When I was in my first year of university, I lived with three other girls. Four girls, looming deadlines and exam study mean many late nights. Not all of which involve studying or writing essays,
some of them most of them involved procrastibaking (procrastinating by baking). Cakes, cookies, muffins. You name it we baked it.
Some of my fondest memories at university are the nights that we stayed up, baking well into the night and this recipe is in fact from one of my old flat mates. It is a great recipe because, not only is it super simple, but it also makes enough dough that you can freeze some of it to use at a later date. You also don’t have to press the dough into shapes when putting them on a baking tray you can just roll them into balls and place onto the tray.
I only had dark brown sugar which is why mine are a little dark looking but actually the dark brown sugar gave the cookies a deeper molasses type flavour. I think these would make a great dessert with some salted caramel ice cream sandwiched in between two cookies.
If you do freeze some of the dough, use cling film to roll into a log. Wrap tightly and freeze.

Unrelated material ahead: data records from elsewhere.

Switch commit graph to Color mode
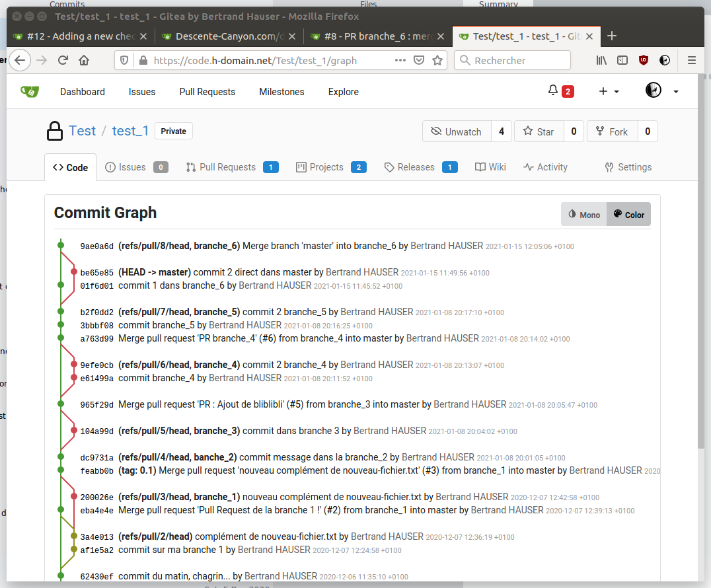 pos(628,215)
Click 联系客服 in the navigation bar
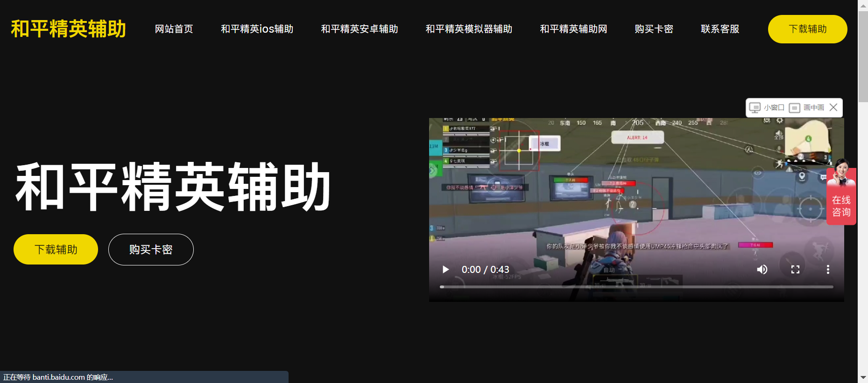This screenshot has width=868, height=383. pyautogui.click(x=720, y=29)
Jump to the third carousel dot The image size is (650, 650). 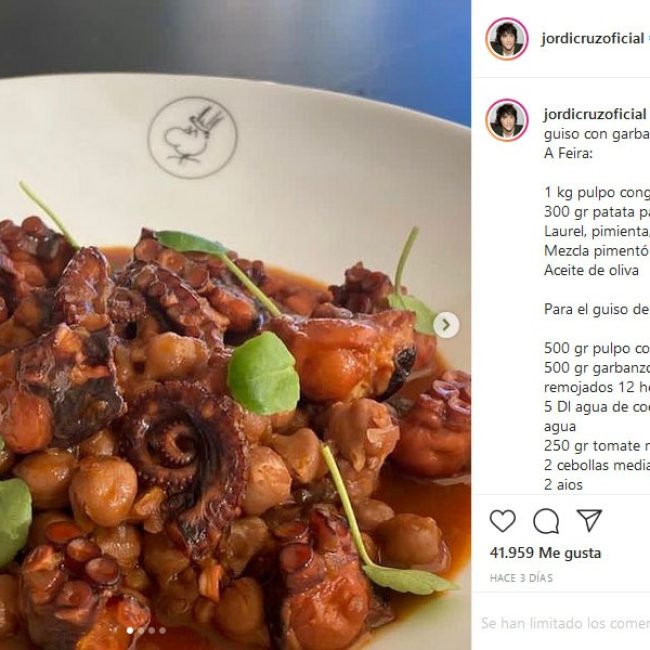click(152, 631)
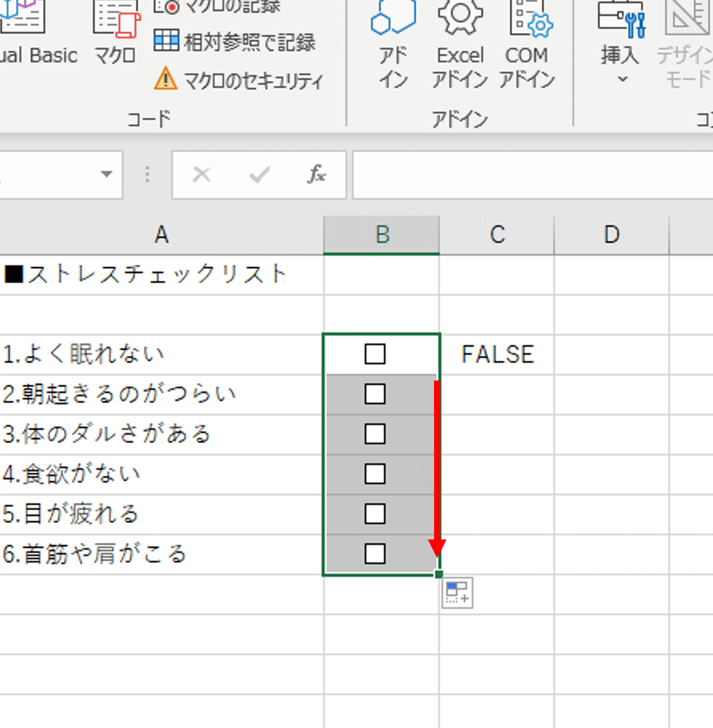Open COM アドイン dialog
Screen dimensions: 713x728
(x=527, y=45)
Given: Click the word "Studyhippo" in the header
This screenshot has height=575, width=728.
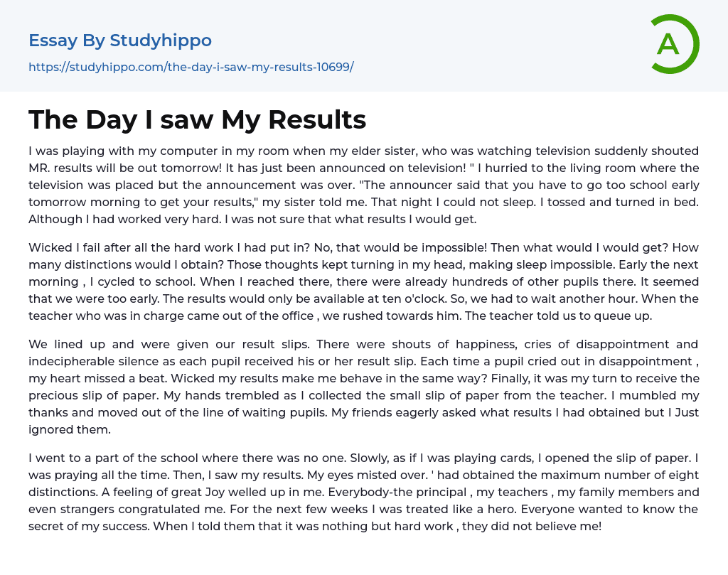Looking at the screenshot, I should pos(161,41).
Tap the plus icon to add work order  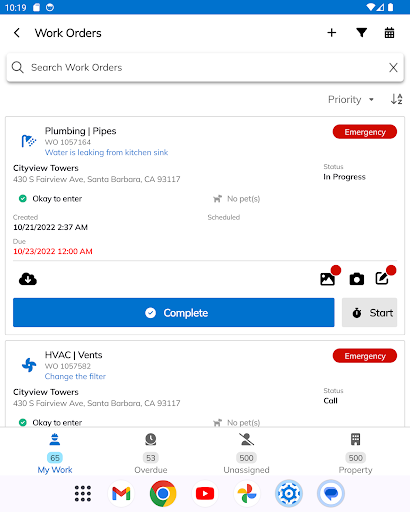331,33
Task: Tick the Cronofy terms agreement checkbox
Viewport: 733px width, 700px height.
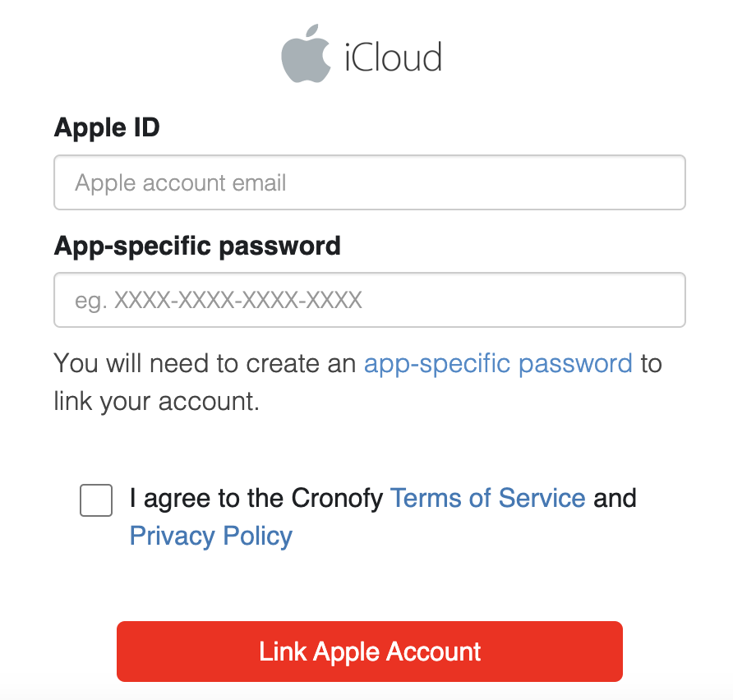Action: (96, 500)
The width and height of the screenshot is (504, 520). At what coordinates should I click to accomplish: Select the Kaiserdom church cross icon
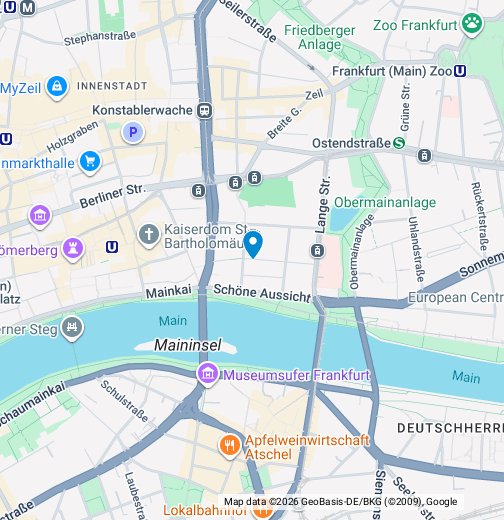[149, 235]
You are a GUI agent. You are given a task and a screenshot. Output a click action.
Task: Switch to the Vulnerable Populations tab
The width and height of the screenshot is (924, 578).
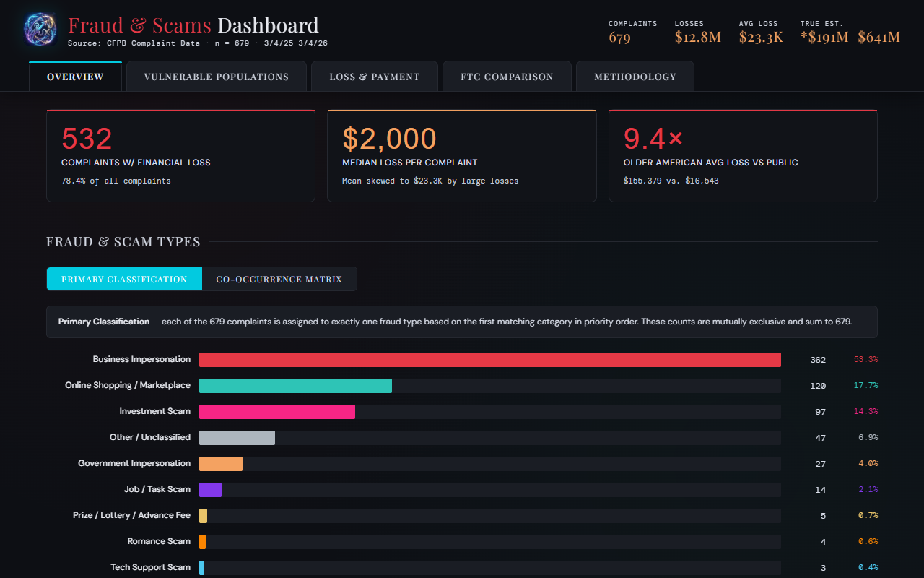[216, 76]
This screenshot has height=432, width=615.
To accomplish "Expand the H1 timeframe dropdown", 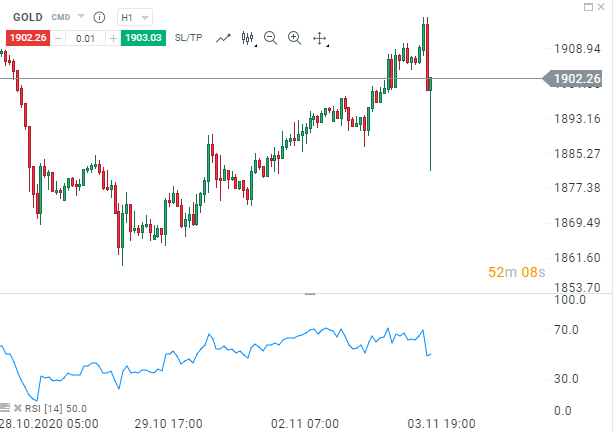I will coord(135,17).
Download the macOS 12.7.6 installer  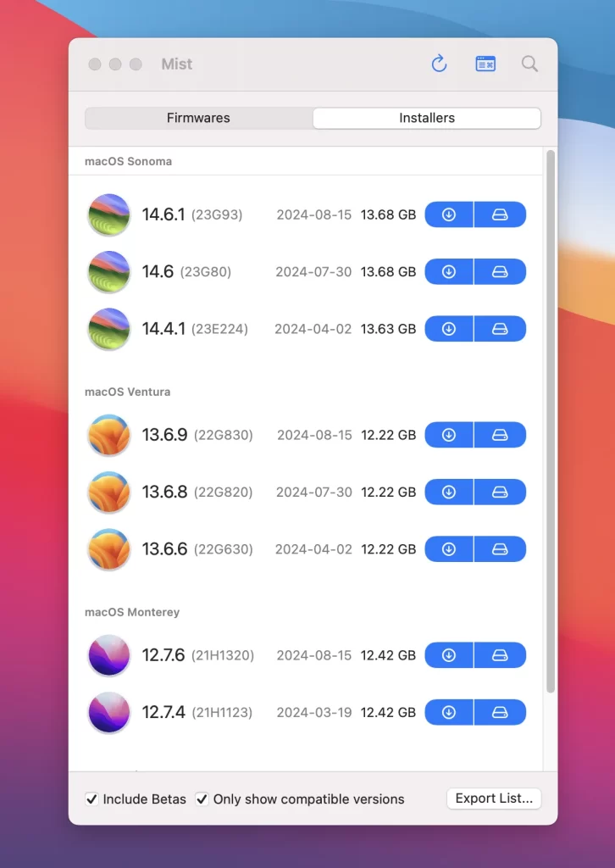[449, 655]
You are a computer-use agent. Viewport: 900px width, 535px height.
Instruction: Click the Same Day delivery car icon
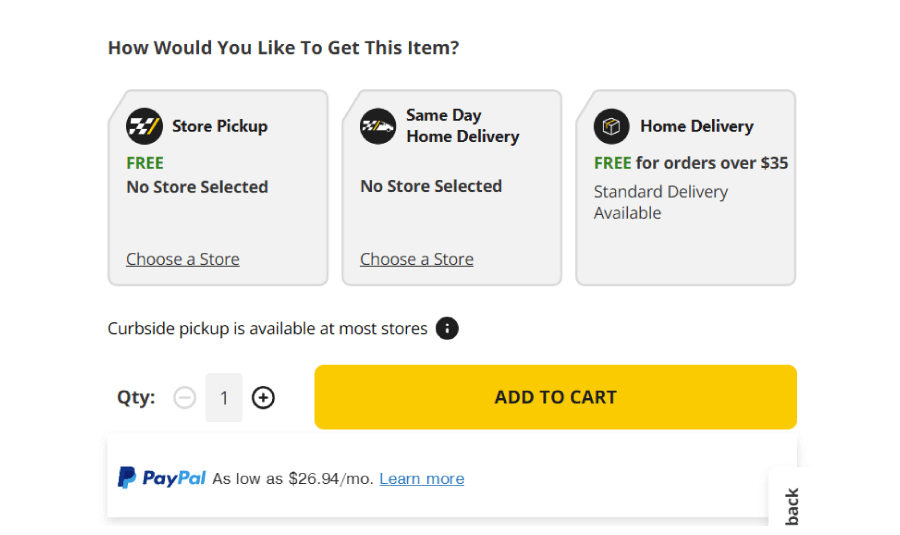[x=378, y=126]
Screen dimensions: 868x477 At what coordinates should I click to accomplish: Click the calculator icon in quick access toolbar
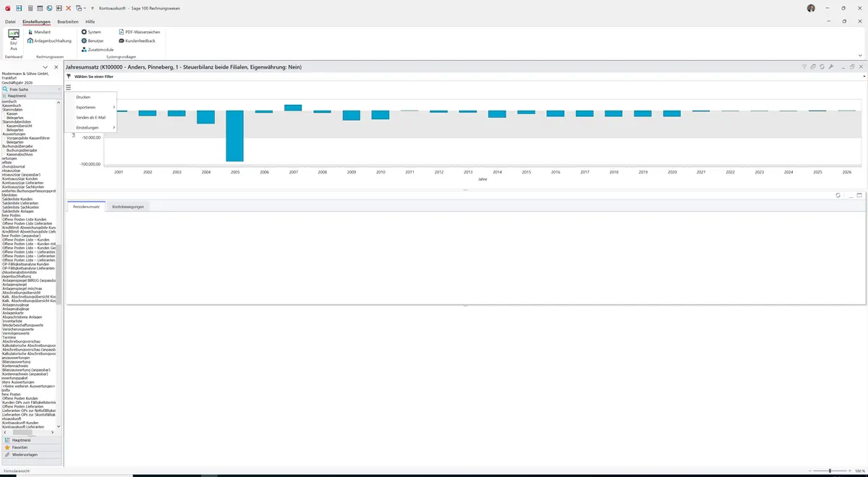(x=30, y=8)
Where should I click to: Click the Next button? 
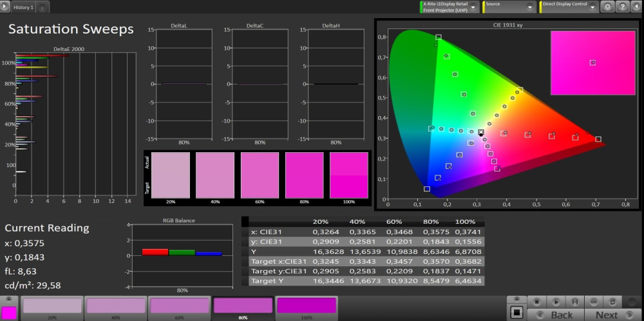(x=607, y=315)
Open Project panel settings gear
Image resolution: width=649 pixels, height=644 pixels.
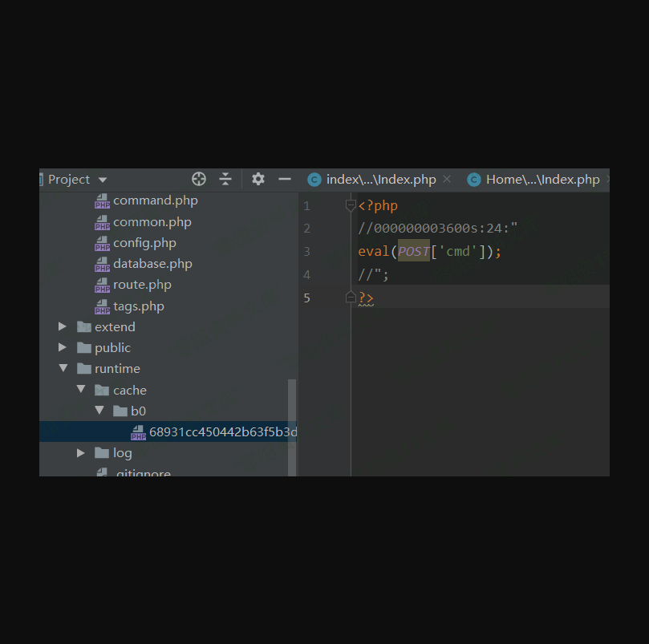(258, 179)
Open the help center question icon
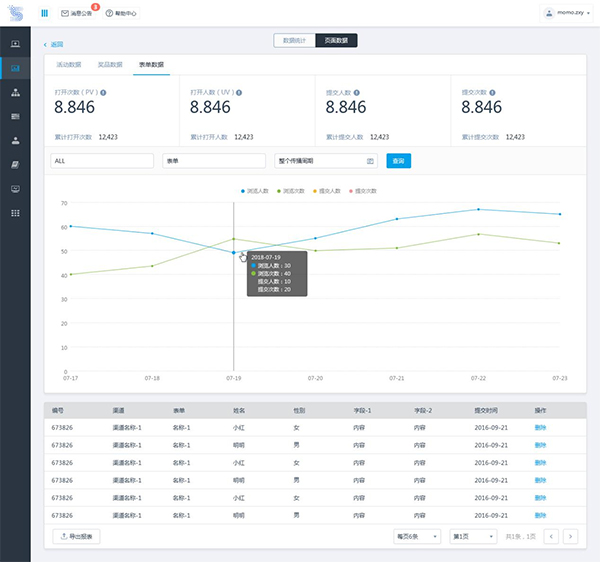600x562 pixels. (109, 13)
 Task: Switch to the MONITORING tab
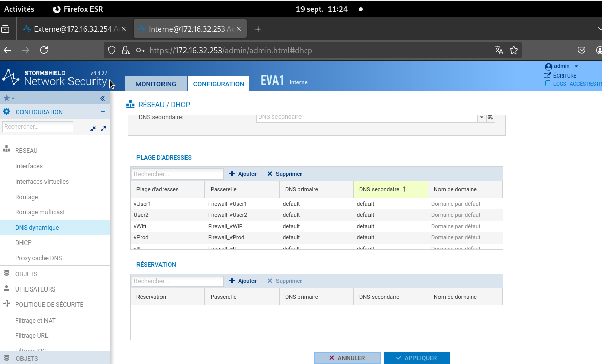point(155,84)
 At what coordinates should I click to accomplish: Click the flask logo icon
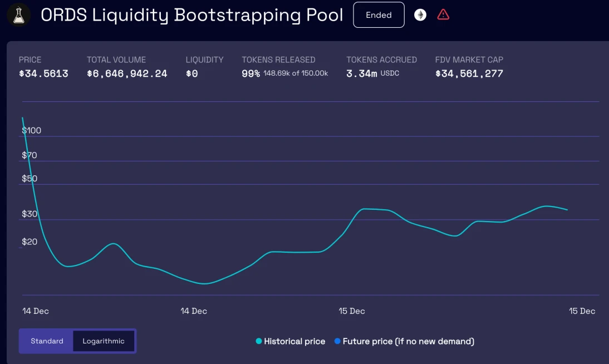coord(19,15)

To bake, defrost overnight and then bake as instructed.
Chocolate Chip Cookies
180g butter, melted and cooled
1 cup brown sugar, packed
1/2 cup sugar
1 egg and 1 egg yolk
2 teaspoons vanilla essence
2 cups + 2 tablespoons flour
1/2 teaspoon baking soda
1/2 teaspoon salt
1 1/2 cups chocolate chips
1. Preheat oven to 160 C.
2. Beat together butter and sugars, then beat in egg, yolk and vanilla essence.
3. Mix together flour, baking soda and salt in another bowl, then add to butter mixture and mix until just combined. Mix in chocolate chips.
4. Place balls of dough onto a baking tray and bake for 11 – 14 minutes. Cookies should be golden brown with slightly hardened edges and still slightly soft in the centre. Cool for a few minutes and then transfer to a wire rack.